Например, в якутском обществе до сих пор сильна связь с анимистическими дохристианскими воззрениями, в которых нет разделения на субъект и объект. Все является субъектом и объектом одновременно: камень имеет душу, а человек может окаменеть. Анимизм здесь обретает прогрессивные коннотации, совпадая по своей механике с авангардными «плоскими онтологиями», которые в целях уничтожения антропоцентризма предлагают онтологически уравнять человека и нечеловеческие сущности. Однако, не надо путать одно с другим! Плоские онтологии форсируют материалистическое мировоззрение. Анимизм приходит к своеобразной плоской онтологии совершенно другим путем. Житель Сибири из коренных народов экологичен иначе, чем Тимоти Мортон, чья забота о «нелЮдях» проросла через философию Хайдеггера и уроки йоги. И им не нужно повторять путь друг друга.

К экологическому сознанию/образу жизни можно приходить разными путями, через разные традиции. Не стоит в пылу принципиальной борьбы с эссенциализмом отрицать все культурные и ментальные различия, которые действительно существуют. Другое дело, что различия эти динамичные, то есть постоянно трансформируются, меняются. А задача выхода из кризиса общая. Такой вот парадокс: дело и задача общие, но приходят к нему разные люди и сообщества разными путями.
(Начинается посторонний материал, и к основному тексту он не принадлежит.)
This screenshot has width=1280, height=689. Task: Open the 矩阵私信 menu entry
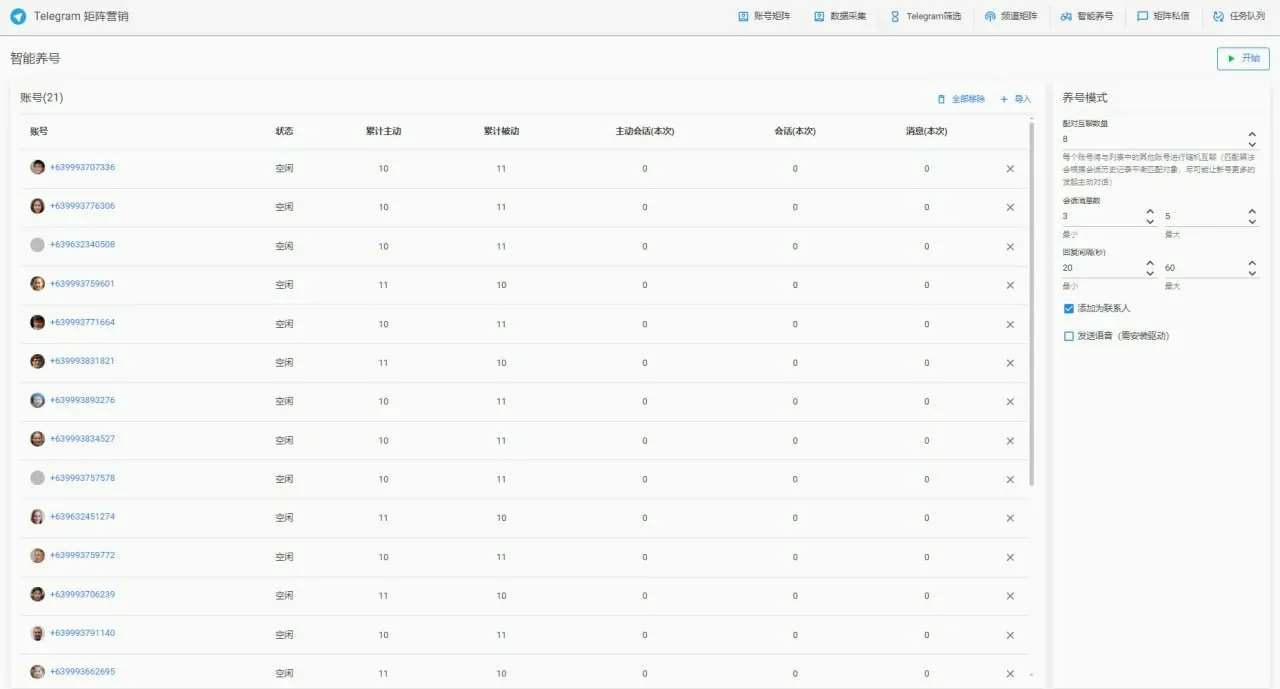(1163, 16)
Это похоже на то как предлагает мыслить современный мир ксенофеминистка Патрисия Рид: постоянно сополагать в равновесии Большой Мир и Малый Мир[3]. Большой Мир — это новый необходимый универсализм, где человек лишен центрального положения и сопоставлен на единой плоскости с нечеловеческими агентами, а Малый Мир — это размещенное/локальное/специфичное, в форме которого постоянно реализуются формы жизни, что обеспечивает миру разнообразие. Соположить два мира без взаимной репрессии можно когда локальное постоянно соотносится со всем остальным, сразу возникая в планетарной перспективе и признавая разнообразие других локальностей. Баланс, баланс, баланс, новая диалектика части и целого — кажется, это именно то, что нам всем сейчас нужно.
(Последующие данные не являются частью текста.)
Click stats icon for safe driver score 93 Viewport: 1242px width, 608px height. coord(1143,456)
Исходя из этой установки, мы пытались в рамках школы предоставить максимальный диапазон модусов экологического мышления и прогрессивных экологических решений. Под словом «прогрессивные» имеется в виду значимые в деле решения кризиса отношения человека к планете. При таком подходе упомянутое выше анимистическое мышление или антропософские вгляды о взаимосвязанности всего на Земле и в Космосе могут быть не менее прогрессивными, чем пост-человеческие антропологии академических интеллектуалов.

 Кадр из архивного фильма об Институте мерзлотоведения им. П.И. Мельникова (г. Якутск). © Национальный архив Республики Саха (Якутия)
Кадр из архивного фильма об Институте мерзлотоведения им. П.И. Мельникова (г. Якутск). © Национальный архив Республики Саха (Якутия)

Русская/российская традиция мысли также обладает рядом интересных особенностей. Например, учение о культурном ландшафте, которое разрабатывает Владимир Каганский (но не только он)[4] . Не вдаваясь в излишние подробности скажем, что ландшафт здесь понимается как нечто живое, организмоподобное, цельное. Ландшафт — это некий «земной индивидуал», который несмотря на многообразие составных частей, образует сложное единство. При этом можно говорить о гармоничном или, напротив, нарушенном культурном ландшафте, то есть он соотносится с некоторым культурным идеалом. Множество культурных ландафтов находятся во взаимосвязи, образуя уже планетарное единство подобно совокупности различных органов в организме. Мы сталкиваемся здесь со сложной диалектикой части и целого, и даже с работой географических образов — неких общих для культуры образов/архетипов географического ландшафта. И все это имеет явную этическую окраску, потому что речь идет о гармоничном сосуществовании разных акторов, в том числе нечеловеческих, в пределах общего целого. Все это, согласитесь, значительно отличается от, например, социально-критических подходов к ландшафту в американской гуманитарной географии, в которой Дэвид Харви развивает тему пространственно-временных ландшафтных фиксаций, чтобы критиковать неолиберализм. Мы можем обозвать концепцию культурного ландшафта идеализмом, но если речь идет о поиске путей гармоничного сосуществования множества акторов, разве это не то, что нам требуется?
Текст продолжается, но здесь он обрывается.